Case Study
AI Support Operations Lab
Designing systems to improve support performance using data and AI

Problem
Support leaders often have visibility into their metrics but lack a clear way to translate those metrics into actionable improvements and predictable outcomes.
As a result, teams struggle to prioritize the right changes, understand trade-offs, and quantify impact.
Solution
I designed an interactive system that connects support performance data to operational decision-making.

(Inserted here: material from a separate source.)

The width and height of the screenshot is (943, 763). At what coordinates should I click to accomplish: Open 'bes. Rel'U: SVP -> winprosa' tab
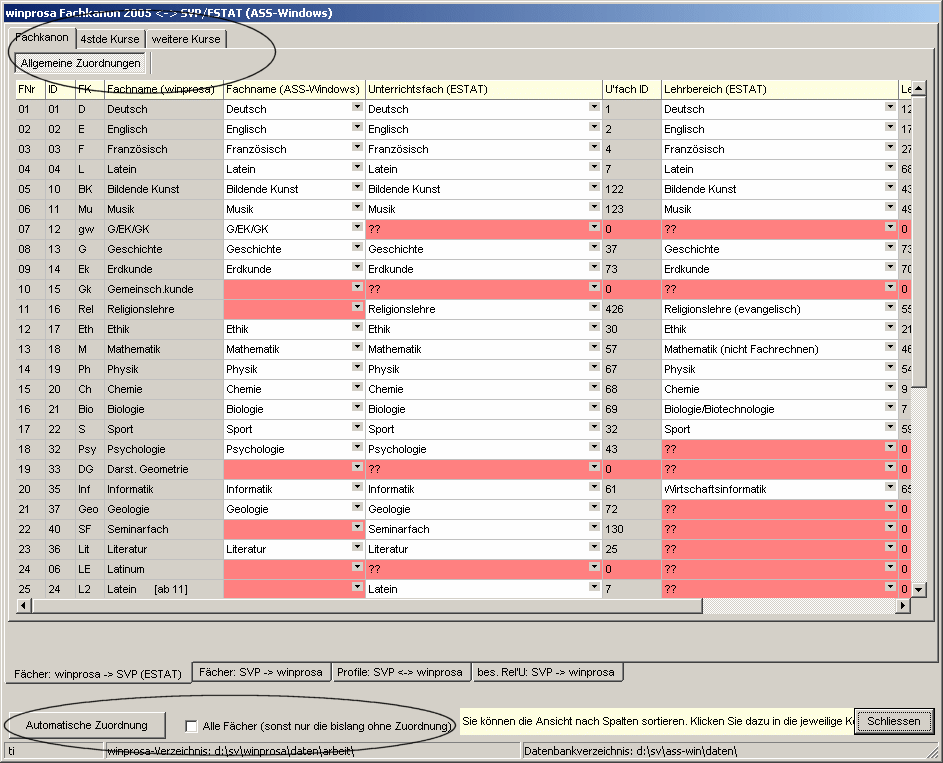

The system allows leaders to:
- analyze performance across key metrics
- identify operational bottlenecks
- simulate improvements
- quantify expected business impact
System Overview
The system is structured around five core components:
- Dashboard — provides a real-time view of operational performance
- Tickets — surfaces root causes through AI-assisted categorization
- Agents — models workload, utilization, and burnout risk
- Simulator — allows leaders to test operational changes
- AI Advisor — translates data into strategic recommendations
Simulation Layer
Rather than simply reporting metrics, the system enables leaders to simulate changes and evaluate outcomes before implementation.
Examples:
- increasing routing accuracy
- expanding self-service
- reducing handoffs
- optimizing staffing
Each change is tied to measurable outcomes such as SLA performance, backlog size, resolution time, and customer satisfaction.
Impact
This system demonstrates how support organizations can:
- move from reactive reporting to proactive decision-making
- prioritize the highest-impact operational improvements
- reduce inefficiencies and cost-to-serve
- improve both customer experience and team performance
Tech
Built with React, TypeScript, Tailwind, and Recharts using synthetic support data.